To 'translate' this into numpy array it needs little adjustments:

>>> import numpy as np
>>> a = np.matrix([[1,2,3],[42,68,69],[1,2,3],[85,89,95]])
>>> b = np.matrix([[42,68,69],[1,2,3],[85,89,95], [42,68,69]])
>>> len([(x, y) for x in a for y in b if np.array_equal(x, y)])
5

Thank you for the answers!

Use itertools.product, to avoid nested loops:

[x for x,y in itertools.product(a,b) if np.array_equal(x,y)]

There is also a hint on StackOverflow how to make a Cartesian product with numpy:

• https://stackoverflow.com/questions/2868...ls-product
  
• https://stackoverflow.com/questions/1208...two-arrays
  
• https://stackoverflow.com/questions/4709...t-speed-up
  

(Apr-18-2019, 12:19 PM)DeaD_EyE Wrote: [ -> ]Use itertools.product, to avoid nested loops:

[x for x,y in itertools.product(a,b) if np.array_equal(x,y)]

This is very good point.

To get answer OP looking for:

>>> sum(1 for x, y in product(a, b) if np.array_equal(x, y))
5

Note that the product method has complexity O(A*B) while the hashtable method has O(A+B) complexity. For large data, the Counter code should be faster, while the product method is probably faster for small data due to the current implementation.

Hi all!

Thank you for the solutions. I applied the Counter-code, because the matrices have lots of rows (much more than in my question).

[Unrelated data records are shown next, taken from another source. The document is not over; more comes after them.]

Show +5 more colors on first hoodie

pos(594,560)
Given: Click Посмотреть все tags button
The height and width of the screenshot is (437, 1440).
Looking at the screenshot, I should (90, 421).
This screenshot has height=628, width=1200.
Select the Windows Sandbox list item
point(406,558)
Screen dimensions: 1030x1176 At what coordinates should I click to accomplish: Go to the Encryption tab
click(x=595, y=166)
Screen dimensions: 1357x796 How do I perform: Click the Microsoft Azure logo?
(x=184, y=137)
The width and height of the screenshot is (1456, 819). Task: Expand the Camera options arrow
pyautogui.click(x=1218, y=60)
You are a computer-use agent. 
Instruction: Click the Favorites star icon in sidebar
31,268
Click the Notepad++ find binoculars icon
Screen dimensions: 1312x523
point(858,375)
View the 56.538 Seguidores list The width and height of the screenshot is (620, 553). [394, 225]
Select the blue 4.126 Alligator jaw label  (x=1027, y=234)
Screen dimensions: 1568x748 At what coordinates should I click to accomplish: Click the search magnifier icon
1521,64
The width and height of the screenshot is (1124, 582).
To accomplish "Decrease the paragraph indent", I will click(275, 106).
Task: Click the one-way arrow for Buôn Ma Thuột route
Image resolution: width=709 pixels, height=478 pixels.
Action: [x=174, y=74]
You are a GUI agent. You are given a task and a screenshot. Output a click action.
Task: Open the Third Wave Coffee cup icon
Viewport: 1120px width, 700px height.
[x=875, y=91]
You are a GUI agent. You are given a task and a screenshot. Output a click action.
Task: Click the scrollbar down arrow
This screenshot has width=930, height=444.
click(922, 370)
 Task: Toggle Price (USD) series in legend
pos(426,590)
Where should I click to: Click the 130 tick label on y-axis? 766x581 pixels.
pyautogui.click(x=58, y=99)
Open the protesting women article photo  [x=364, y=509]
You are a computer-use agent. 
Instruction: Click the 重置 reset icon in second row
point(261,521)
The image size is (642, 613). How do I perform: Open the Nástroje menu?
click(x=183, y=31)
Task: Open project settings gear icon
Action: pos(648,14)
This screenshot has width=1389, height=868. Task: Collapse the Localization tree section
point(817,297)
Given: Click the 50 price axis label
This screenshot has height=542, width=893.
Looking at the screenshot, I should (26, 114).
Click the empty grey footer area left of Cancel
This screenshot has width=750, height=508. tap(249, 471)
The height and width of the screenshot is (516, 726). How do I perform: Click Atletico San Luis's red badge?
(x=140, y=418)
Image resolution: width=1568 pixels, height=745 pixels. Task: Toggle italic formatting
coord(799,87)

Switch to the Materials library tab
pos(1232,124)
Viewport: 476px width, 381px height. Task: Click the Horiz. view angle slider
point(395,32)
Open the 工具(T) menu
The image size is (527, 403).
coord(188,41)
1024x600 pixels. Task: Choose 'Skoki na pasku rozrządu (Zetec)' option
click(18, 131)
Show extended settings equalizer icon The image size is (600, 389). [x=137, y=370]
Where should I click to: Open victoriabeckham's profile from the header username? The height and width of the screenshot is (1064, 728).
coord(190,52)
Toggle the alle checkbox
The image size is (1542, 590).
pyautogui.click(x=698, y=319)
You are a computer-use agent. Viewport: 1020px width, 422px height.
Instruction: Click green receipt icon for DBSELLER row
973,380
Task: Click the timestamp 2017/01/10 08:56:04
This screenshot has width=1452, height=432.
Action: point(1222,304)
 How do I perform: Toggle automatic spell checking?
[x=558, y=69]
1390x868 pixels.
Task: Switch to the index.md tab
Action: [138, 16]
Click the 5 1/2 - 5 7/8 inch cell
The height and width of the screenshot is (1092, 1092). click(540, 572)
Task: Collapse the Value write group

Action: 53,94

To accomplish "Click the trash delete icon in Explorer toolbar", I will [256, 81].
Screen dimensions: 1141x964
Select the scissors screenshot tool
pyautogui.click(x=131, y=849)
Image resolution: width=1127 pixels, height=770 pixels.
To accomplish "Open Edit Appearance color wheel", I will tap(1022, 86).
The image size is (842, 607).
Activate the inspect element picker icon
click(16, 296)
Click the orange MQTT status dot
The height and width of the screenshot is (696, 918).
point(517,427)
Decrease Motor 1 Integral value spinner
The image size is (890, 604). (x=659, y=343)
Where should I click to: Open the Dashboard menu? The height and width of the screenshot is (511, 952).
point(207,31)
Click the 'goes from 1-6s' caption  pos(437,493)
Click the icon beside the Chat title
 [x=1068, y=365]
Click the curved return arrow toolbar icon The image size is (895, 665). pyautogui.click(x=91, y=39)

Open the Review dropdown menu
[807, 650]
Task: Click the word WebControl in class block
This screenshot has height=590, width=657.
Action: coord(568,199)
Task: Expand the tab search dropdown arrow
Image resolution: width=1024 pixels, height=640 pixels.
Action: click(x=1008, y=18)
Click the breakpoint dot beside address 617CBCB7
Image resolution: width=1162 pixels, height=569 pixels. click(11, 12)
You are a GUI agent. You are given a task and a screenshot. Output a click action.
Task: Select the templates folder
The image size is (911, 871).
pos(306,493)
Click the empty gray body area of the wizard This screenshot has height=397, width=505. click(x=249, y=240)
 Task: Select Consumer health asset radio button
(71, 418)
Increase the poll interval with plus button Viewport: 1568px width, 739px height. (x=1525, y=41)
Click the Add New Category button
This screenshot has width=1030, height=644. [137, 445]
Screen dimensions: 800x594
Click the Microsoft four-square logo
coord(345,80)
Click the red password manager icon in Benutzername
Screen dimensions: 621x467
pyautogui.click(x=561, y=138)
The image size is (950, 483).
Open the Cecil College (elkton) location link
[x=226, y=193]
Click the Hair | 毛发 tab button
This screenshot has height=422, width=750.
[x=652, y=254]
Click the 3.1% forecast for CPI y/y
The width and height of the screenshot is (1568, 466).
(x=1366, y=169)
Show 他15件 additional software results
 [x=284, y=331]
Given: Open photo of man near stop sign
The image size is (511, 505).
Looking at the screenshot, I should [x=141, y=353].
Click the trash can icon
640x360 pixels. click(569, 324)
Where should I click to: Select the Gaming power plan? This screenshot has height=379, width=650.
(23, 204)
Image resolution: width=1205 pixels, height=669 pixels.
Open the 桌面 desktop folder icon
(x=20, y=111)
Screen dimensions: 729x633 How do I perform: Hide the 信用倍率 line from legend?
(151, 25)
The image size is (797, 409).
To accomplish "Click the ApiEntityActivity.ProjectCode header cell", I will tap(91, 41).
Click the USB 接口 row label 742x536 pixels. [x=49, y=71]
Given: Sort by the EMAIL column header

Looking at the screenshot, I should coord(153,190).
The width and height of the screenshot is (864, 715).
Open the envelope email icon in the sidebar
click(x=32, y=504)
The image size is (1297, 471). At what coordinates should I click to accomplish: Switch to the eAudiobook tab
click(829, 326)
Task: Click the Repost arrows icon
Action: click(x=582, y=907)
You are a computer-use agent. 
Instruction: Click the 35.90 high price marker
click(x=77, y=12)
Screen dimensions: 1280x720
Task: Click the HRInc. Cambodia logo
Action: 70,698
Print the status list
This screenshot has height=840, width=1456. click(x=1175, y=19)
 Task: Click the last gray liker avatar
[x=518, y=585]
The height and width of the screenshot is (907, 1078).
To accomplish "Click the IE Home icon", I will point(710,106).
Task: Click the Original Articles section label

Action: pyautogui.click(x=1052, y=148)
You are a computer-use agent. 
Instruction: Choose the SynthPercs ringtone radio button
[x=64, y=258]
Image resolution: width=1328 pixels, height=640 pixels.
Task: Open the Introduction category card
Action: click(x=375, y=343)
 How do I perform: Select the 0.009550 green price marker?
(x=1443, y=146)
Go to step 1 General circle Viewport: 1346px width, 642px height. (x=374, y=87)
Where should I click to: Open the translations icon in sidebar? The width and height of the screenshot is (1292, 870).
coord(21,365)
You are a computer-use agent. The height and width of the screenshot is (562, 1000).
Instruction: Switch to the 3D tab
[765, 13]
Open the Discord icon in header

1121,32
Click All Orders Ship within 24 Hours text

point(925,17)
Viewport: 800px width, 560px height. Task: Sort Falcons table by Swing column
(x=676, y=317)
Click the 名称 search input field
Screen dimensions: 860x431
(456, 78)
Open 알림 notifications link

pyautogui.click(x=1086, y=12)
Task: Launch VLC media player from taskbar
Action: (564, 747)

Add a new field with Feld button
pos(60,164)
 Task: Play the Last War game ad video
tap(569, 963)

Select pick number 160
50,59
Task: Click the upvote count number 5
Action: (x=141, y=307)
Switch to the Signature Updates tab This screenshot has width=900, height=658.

Hi, after a long pause, I started to play with Python again. I have a question:

How can I print which row-vektors were identical, if I am using solution given by Gribouillis? (I want to print the ordinal number 'ordinal number' of the identical rows in both matrices, and then the coordinates of the identical vectors.

The only idea I have:
Transforming the matrices into two lists, and a nested for cycle...

a_lista=a.tolist()
b_lista=b.tolist()
#"a" and "b" were my previously defined np.matrices
for i in range(4):
   for j in range(4):
      if a_lista[i]==b_lista[j]:
         print(i,j,a_lista[i])

Unfortunately, my "solution" is realy crap, because I want to use this on far bigger matrices :-(